A public portfolio (Tableau Public, GitHub, personal blog with case studies) can move offers by 10-20% by differentiating you from candidates with similar resumes. The portfolio does not need to be long — 3-5 strong projects is enough. The portfolio's value is the signal of 'this person can do the work, here is proof' — which is exactly what a hiring manager wants to see but cannot get from a resume. Build the portfolio before your next negotiation round.

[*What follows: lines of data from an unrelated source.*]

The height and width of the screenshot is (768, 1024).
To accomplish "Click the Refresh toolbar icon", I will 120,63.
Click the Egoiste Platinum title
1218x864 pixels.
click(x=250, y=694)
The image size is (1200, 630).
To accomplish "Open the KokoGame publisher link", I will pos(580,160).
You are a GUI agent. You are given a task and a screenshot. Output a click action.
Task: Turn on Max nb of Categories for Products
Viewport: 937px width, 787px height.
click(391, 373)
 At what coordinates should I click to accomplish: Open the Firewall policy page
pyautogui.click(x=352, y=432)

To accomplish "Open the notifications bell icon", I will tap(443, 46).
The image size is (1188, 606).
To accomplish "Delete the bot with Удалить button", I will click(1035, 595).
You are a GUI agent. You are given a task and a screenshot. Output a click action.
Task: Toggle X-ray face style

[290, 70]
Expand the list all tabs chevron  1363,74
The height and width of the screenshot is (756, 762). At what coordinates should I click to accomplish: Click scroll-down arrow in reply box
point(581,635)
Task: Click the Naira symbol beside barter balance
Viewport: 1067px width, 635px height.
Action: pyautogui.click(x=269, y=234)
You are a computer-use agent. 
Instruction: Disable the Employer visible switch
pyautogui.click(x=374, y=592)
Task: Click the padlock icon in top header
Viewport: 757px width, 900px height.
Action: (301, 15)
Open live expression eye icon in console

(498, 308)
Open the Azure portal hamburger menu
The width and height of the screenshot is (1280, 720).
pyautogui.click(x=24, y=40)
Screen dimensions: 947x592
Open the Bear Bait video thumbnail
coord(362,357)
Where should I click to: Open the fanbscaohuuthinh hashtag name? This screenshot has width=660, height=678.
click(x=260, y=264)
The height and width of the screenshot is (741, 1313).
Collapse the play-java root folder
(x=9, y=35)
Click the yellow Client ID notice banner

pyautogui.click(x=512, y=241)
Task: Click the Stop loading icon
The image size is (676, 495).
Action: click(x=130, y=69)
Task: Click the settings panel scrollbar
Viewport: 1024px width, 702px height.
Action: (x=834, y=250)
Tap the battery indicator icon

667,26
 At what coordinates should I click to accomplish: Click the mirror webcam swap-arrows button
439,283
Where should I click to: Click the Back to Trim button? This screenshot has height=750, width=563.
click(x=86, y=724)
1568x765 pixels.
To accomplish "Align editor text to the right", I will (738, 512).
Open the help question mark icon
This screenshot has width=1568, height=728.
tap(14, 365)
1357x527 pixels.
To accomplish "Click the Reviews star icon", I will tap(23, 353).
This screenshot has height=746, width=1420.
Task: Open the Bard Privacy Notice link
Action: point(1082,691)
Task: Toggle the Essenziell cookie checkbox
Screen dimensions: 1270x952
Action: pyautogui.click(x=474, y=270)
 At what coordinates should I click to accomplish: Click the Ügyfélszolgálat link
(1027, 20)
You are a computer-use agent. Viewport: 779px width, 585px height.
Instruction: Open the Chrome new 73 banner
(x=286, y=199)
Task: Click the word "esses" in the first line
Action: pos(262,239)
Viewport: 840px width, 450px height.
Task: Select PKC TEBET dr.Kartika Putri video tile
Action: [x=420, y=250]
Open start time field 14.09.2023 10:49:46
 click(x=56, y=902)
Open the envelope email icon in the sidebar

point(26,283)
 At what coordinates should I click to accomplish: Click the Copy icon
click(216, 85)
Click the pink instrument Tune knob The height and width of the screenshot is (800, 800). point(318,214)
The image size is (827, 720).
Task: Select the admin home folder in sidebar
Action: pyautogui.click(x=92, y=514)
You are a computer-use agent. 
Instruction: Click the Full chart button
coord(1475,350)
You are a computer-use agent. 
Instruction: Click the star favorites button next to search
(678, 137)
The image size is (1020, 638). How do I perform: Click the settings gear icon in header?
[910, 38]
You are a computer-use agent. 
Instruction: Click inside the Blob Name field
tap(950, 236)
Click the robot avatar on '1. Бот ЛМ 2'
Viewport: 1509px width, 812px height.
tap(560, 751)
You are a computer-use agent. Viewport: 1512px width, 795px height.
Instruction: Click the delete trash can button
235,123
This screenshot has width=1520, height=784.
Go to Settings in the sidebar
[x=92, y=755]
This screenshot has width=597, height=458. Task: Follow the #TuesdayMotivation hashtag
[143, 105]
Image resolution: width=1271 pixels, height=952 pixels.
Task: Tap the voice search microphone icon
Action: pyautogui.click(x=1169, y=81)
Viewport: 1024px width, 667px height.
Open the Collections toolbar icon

Lever 4 (industry switching) is the most underrated. Most analysts stay in one industry for their entire career because moving feels risky. But the data is clear: industry switchers out-earn industry stayers over a 10-year career by 25-40%, because each switch resets your base upward. The switching cost is lower than people think — most data analysis skills transfer across industries. The industries that pay the most consistently (finance, tech, healthcare) all need analysts with strong SQL + Python + BI skills, regardless of the industry you came from.
One final note: salary numbers move fast. The figures in this guide are from Glassdoor, Indeed, Levels.fyi, Payscale, and Seek 2025-2026 reporting, but any salary guide becomes stale within 12-18 months because offers from 12 months ago reflect the market from 18-24 months ago. Before you go into a negotiation, re-check the same sources for the latest data — the difference between 2024 and 2026 reporting is meaningful in tech (where total comp has compressed 10-15% from 2022 peaks) and finance (where senior analyst comp has held flat). Up-to-date numbers give you a stronger negotiation position than this guide alone.